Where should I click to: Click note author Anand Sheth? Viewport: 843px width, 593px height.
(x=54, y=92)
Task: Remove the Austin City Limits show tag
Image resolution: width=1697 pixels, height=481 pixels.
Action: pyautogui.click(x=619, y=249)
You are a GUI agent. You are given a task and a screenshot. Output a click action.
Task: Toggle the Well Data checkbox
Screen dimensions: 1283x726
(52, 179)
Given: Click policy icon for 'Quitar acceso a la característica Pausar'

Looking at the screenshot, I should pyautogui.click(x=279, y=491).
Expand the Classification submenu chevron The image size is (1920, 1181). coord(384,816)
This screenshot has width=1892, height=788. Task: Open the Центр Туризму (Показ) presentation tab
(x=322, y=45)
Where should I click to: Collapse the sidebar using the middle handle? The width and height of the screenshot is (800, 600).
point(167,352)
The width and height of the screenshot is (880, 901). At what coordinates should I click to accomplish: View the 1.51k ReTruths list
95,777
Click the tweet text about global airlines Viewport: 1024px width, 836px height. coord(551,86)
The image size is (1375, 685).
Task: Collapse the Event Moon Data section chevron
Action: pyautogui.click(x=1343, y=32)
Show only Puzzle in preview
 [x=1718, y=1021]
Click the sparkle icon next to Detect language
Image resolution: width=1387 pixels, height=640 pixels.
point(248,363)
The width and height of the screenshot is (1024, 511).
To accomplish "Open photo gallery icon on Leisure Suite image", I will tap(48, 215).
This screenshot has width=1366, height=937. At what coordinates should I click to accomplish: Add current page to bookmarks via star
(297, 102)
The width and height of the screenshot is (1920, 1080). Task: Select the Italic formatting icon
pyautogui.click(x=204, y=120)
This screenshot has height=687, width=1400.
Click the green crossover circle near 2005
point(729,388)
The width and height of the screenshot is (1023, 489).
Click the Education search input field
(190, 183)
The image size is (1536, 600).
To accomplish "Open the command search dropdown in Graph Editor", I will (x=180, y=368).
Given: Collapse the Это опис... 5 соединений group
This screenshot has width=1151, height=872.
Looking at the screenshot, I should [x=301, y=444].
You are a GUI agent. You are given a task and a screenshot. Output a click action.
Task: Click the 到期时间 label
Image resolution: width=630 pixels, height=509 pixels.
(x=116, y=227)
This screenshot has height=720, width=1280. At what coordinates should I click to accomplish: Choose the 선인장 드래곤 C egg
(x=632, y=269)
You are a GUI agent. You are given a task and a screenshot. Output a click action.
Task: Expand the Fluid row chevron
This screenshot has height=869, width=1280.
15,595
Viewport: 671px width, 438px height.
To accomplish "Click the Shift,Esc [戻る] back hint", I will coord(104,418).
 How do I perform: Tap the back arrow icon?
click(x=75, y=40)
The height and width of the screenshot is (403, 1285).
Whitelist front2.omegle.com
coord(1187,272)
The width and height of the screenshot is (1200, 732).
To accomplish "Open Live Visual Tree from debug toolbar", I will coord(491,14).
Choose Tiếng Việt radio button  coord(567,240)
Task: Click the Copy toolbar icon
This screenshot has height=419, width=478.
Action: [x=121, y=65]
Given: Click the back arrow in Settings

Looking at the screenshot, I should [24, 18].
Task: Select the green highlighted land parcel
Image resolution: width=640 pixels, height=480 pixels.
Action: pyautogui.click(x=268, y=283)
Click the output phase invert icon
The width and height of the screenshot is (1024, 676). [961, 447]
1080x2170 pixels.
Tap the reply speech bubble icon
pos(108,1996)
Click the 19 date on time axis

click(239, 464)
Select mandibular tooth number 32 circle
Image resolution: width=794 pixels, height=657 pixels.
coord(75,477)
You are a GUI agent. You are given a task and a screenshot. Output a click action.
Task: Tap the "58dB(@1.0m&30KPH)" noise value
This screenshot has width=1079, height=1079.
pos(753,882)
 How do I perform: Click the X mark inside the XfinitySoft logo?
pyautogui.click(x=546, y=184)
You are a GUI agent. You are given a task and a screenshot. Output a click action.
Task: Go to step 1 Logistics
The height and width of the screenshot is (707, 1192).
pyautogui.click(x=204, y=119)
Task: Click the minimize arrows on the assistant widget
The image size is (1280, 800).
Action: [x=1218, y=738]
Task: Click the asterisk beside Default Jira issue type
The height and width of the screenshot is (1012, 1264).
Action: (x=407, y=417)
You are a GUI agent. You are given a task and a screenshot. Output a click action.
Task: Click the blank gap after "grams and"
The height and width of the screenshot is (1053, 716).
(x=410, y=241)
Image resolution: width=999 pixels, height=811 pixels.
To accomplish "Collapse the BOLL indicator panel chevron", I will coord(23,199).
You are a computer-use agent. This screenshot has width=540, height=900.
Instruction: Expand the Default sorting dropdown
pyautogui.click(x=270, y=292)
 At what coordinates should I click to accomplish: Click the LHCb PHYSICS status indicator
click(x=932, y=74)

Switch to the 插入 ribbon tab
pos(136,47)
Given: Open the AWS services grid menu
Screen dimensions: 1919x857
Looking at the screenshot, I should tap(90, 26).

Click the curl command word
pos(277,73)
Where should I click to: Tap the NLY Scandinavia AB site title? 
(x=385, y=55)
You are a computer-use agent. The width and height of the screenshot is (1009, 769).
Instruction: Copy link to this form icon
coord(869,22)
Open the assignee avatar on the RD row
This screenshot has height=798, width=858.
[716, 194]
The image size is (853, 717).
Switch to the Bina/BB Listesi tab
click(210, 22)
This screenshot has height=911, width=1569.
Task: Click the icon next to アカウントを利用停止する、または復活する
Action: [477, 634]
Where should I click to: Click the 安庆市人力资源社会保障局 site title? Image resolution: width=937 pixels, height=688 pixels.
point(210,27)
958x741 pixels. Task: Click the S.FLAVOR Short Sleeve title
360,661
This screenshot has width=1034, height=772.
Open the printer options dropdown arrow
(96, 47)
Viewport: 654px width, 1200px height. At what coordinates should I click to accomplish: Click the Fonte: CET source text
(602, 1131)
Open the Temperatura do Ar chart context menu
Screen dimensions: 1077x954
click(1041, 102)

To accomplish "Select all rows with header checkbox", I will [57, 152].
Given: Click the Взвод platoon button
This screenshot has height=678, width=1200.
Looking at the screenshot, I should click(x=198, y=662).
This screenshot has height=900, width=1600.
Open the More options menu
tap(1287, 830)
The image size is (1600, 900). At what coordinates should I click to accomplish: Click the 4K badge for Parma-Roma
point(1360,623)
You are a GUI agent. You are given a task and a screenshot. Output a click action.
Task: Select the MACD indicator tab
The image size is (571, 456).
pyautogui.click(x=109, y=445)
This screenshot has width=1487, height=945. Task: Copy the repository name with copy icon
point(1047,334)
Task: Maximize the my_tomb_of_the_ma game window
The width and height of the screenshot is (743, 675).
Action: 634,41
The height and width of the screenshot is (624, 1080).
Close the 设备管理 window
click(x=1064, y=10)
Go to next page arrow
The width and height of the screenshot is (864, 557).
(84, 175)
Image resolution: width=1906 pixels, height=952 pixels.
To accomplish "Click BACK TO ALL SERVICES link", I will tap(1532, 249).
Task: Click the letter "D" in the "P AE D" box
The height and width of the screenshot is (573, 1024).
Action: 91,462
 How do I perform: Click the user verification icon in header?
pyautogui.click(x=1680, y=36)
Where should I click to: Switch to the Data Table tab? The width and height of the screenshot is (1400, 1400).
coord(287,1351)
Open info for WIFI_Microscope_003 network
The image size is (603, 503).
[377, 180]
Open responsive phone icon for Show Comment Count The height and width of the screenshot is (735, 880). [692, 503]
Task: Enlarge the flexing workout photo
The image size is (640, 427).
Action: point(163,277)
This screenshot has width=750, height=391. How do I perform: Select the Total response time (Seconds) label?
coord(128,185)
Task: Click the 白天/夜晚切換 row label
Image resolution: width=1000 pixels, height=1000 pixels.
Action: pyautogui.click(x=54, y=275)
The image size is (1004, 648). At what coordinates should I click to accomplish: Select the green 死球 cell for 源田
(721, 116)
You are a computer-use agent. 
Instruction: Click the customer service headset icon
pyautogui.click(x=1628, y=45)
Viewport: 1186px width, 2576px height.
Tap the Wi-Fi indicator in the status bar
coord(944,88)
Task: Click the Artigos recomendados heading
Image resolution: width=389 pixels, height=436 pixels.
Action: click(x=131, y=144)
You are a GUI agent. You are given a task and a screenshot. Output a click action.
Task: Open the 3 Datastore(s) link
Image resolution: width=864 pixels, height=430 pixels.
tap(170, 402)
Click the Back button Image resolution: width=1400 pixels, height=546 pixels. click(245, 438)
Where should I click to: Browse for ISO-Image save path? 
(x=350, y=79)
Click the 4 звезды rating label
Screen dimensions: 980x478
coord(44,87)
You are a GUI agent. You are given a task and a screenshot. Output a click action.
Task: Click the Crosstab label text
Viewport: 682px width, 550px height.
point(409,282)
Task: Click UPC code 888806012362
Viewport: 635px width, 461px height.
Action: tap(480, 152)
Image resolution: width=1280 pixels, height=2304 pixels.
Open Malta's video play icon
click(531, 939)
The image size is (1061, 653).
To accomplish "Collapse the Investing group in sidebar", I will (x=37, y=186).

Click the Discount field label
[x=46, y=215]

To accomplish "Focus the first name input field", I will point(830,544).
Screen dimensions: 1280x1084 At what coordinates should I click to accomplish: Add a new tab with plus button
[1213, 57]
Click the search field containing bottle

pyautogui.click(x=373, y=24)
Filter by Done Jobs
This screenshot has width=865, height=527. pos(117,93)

Task statement
Would you print exactly, and only, the lines of the data above from the line with "Task: Remove the Austin City Limits show tag" through the line with "Expand the Classification", inclusive?

Result
Task: Remove the Austin City Limits show tag
Image resolution: width=1697 pixels, height=481 pixels.
Action: pyautogui.click(x=619, y=249)
You are a GUI agent. You are given a task and a screenshot. Output a click action.
Task: Toggle the Well Data checkbox
Screen dimensions: 1283x726
(52, 179)
Given: Click policy icon for 'Quitar acceso a la característica Pausar'

Looking at the screenshot, I should pyautogui.click(x=279, y=491).
Expand the Classification submenu chevron The image size is (1920, 1181). coord(384,816)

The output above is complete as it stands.